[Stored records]

☆ ☆ ☆

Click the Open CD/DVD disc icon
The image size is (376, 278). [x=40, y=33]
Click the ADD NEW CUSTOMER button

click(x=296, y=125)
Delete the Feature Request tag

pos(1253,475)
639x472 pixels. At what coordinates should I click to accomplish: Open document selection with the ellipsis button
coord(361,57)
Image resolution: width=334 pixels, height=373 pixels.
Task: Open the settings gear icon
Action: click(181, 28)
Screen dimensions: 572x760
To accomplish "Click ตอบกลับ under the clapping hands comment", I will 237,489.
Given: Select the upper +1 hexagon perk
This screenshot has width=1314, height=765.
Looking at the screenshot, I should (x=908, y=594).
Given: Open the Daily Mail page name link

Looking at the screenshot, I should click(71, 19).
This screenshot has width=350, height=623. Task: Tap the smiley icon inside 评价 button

☆ ☆ ☆

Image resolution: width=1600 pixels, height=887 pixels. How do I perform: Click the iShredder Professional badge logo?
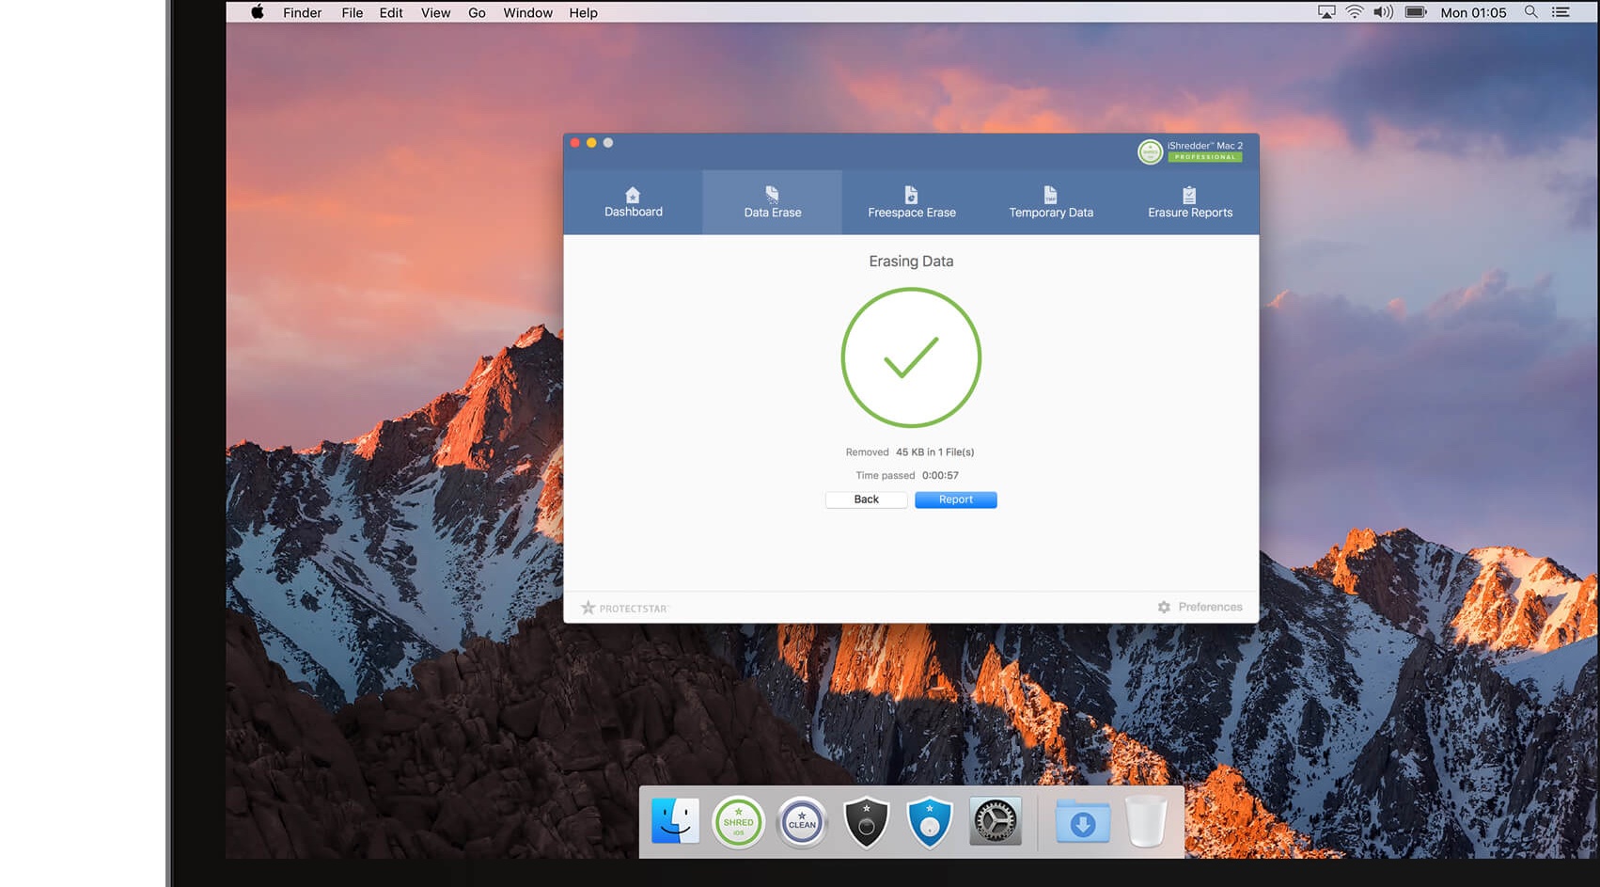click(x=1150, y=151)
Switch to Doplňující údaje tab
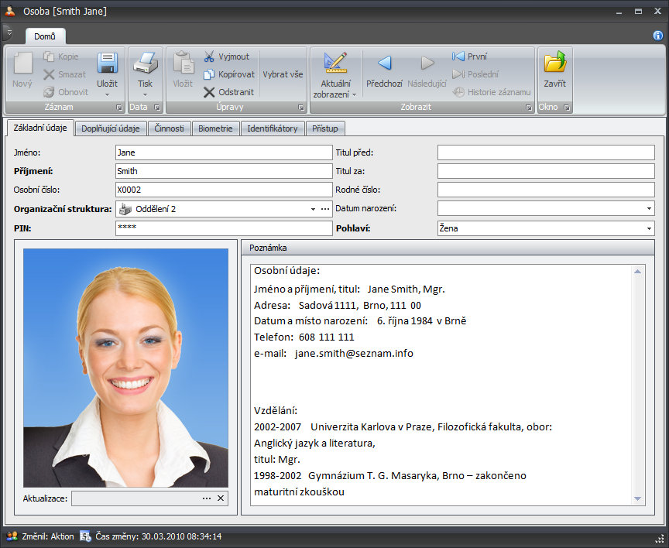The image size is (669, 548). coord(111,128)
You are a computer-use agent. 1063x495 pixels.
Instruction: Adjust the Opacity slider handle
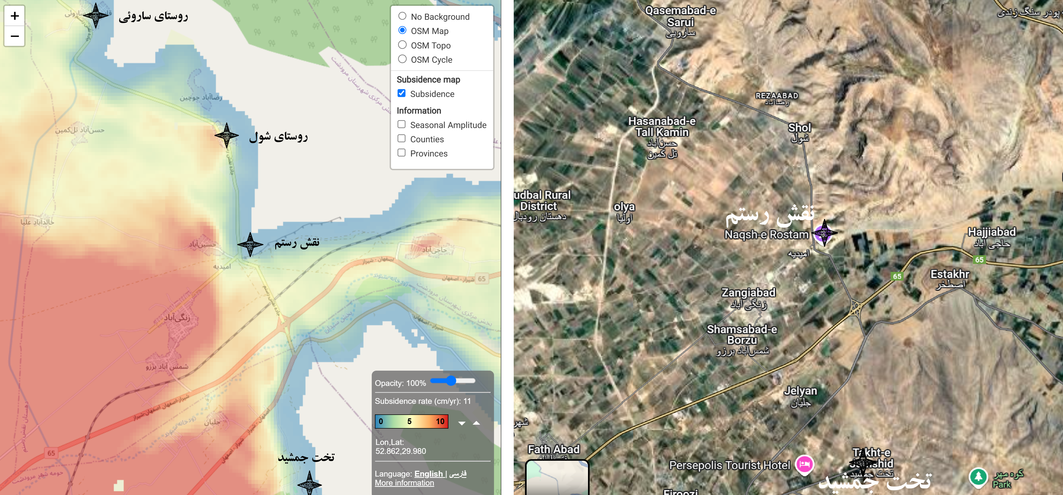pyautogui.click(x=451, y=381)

☆ ☆ ☆

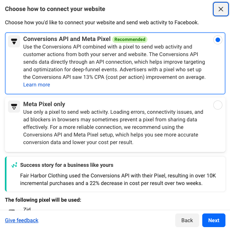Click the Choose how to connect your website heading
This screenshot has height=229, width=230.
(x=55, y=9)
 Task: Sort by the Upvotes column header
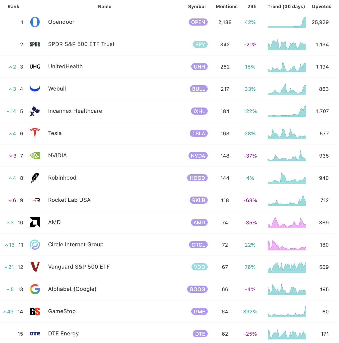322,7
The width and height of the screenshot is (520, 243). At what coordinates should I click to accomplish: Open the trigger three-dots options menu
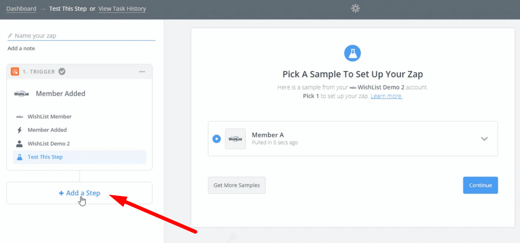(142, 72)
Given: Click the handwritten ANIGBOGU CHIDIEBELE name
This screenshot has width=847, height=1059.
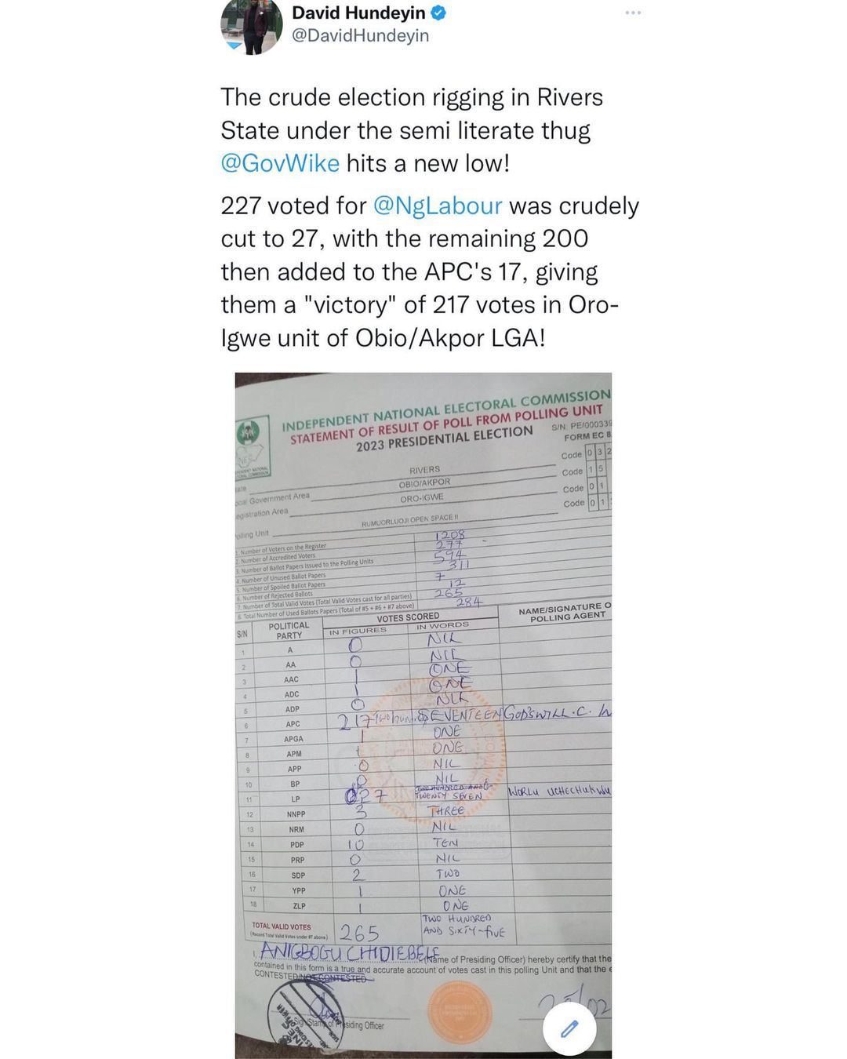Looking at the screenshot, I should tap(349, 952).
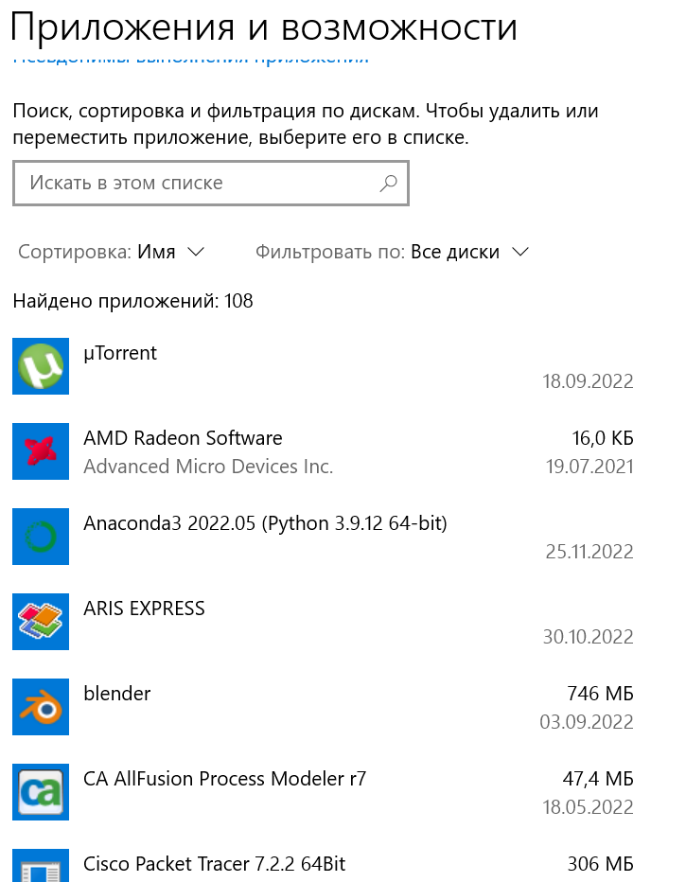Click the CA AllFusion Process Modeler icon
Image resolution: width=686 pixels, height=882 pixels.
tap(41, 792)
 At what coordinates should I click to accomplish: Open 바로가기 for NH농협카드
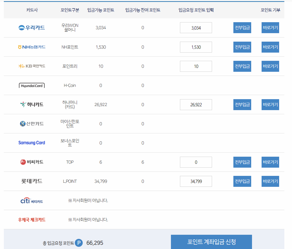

☆ ☆ ☆

→ EXERCISE OBJECTIVE
With the line that has "Screen dimensions: 572x760" as the first and the line that has "This screenshot has width=350, height=623." as the last, repeat exactly that run of lines above and no more.

→ RESULT
Screen dimensions: 572x760
To accomplish "Click ตอบกลับ under the clapping hands comment", I will 237,489.
Given: Select the upper +1 hexagon perk
This screenshot has width=1314, height=765.
Looking at the screenshot, I should (x=908, y=594).
Given: Open the Daily Mail page name link

Looking at the screenshot, I should click(71, 19).
This screenshot has width=350, height=623. Task: Tap the smiley icon inside 评价 button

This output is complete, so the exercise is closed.